Van Nostrand Company, Inc., 1964), hlm. 160.
[2] Henry Hazlitt, The
Foundations of Morality, (Princeton: D.
Van Nostrand Company, Inc., 1964), hlm. 162.
[3] K. Bertens, Etika, (Jakarta: Gramedia Pus taka Utama, 1994), hlm.
141
[4] Ibid, hlm. 143-146
[5] Lihat lebih lanjut Ibid, hlm
3-8.
[6] Ibid., hlm. 9-11
[7] Paul W. Taylor, “Introduction: What is Morality” dalam Paul W.

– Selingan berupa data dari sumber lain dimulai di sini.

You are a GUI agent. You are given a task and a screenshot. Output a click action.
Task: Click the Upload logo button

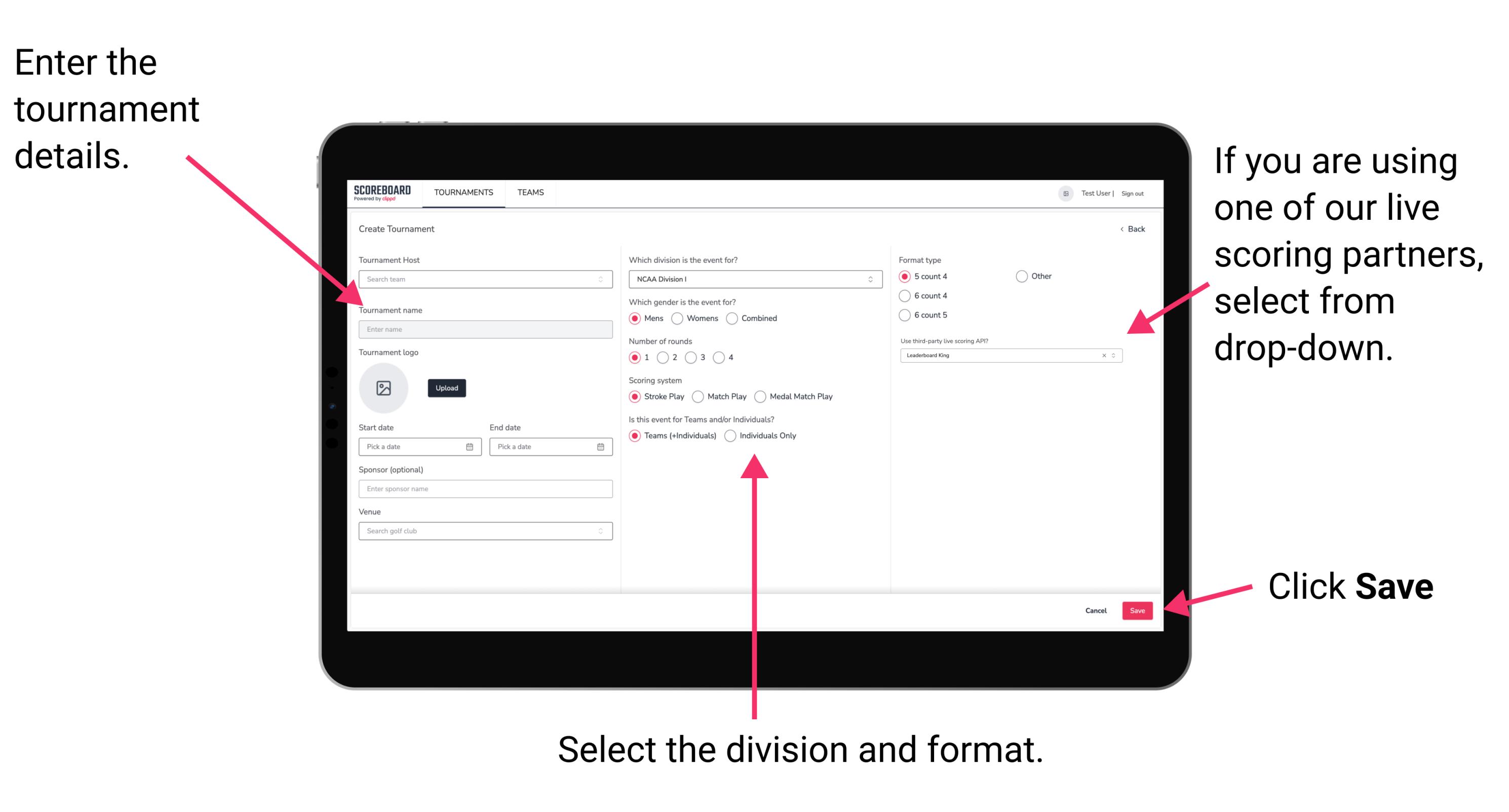446,388
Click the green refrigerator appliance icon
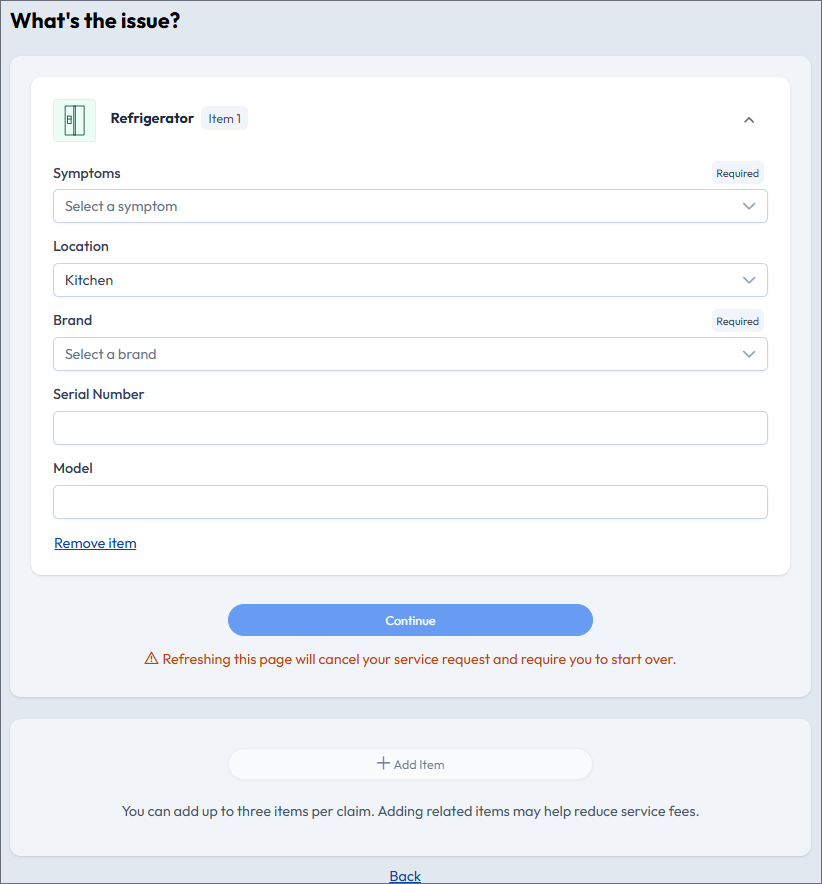822x884 pixels. (x=74, y=120)
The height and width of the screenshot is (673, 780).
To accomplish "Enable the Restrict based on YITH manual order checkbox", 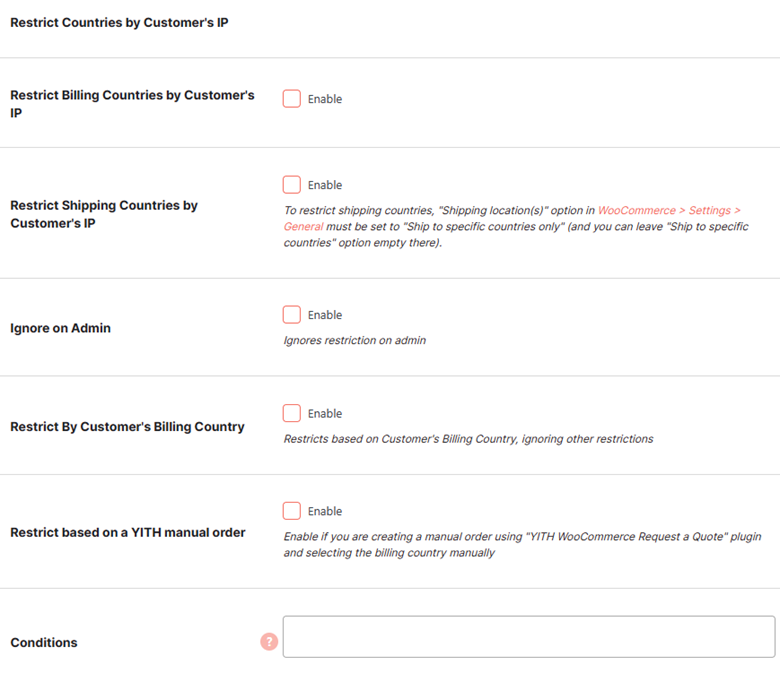I will [x=292, y=511].
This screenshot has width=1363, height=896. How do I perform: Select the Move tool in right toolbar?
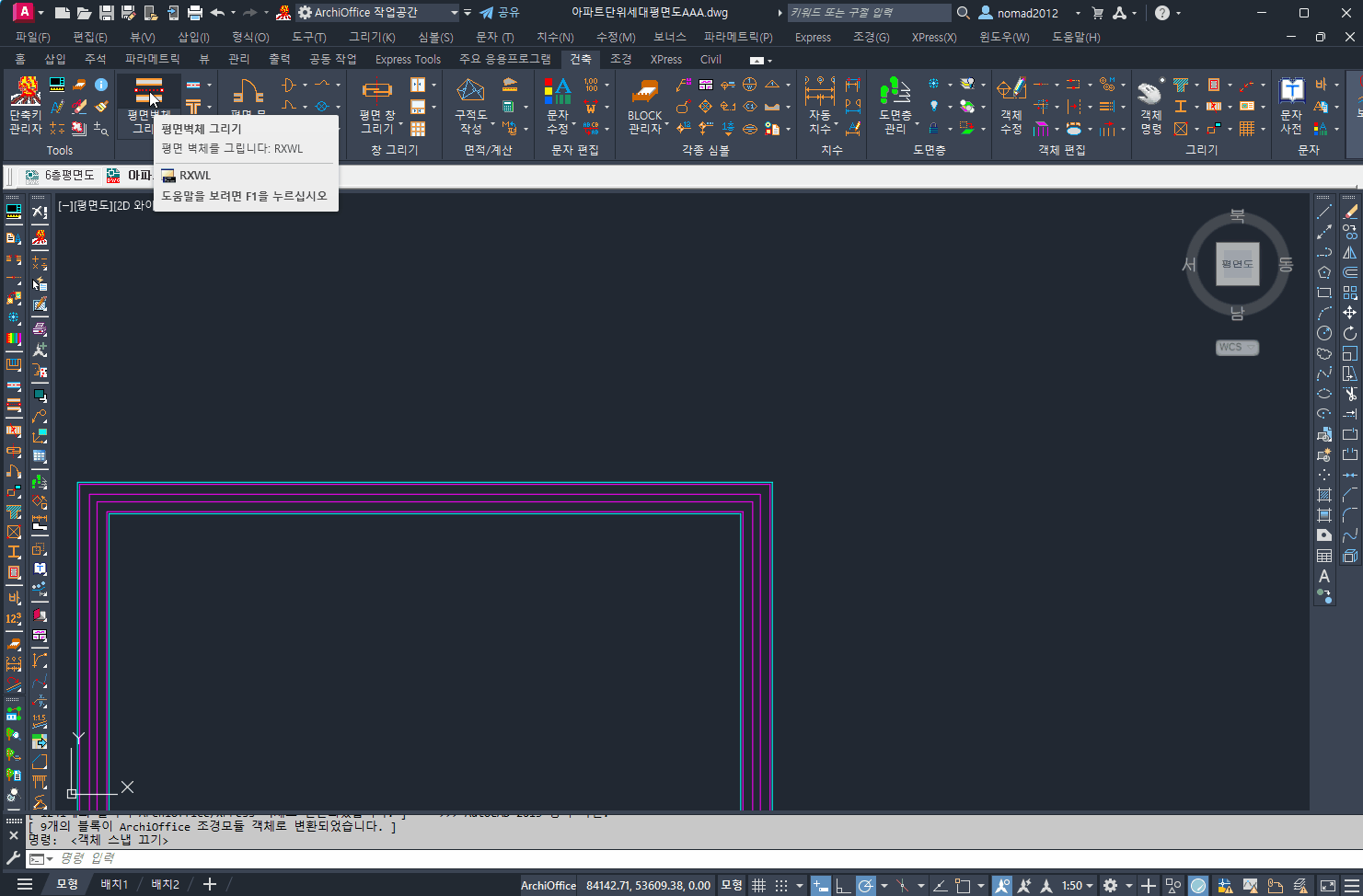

Taylor (ed), Problems of Moral Philosophy an Introduction to Ethics,
(California: Dickenson Publishing Company Inc. 1967), hlm.3
[8] Untuk makna etiket, lihat lebih lanjut K. Bertens, Etika, hlm. 9-11. Sedangkan makna sopan santun
lihat Franz Magnis-Suseno, Etika Dasar
Masalah-Masalah Dasar Filsafat Moral, Kanisius, Yogyakarta, 1993 , hlm. 14 dan 18
[9] Franz Magnis-Suseno, Ibid., hlm. 19
[10] Paul W. Taylor, “Introduction: What is Morality” dalam Paul W.
Taylor (ed), Problems of Moral Philosophy …, hlm. 7.
[11] Ibid
[12] I b i d,. Implikasi dari
kajian filosofis seperti ini lebih lanjut lihat Amril M, Etika Islam, Telaah Pemikiran Raghib al-Isfahani Pustaka
Pelajar, Yogyakarta, 2002, hlm. 23-24.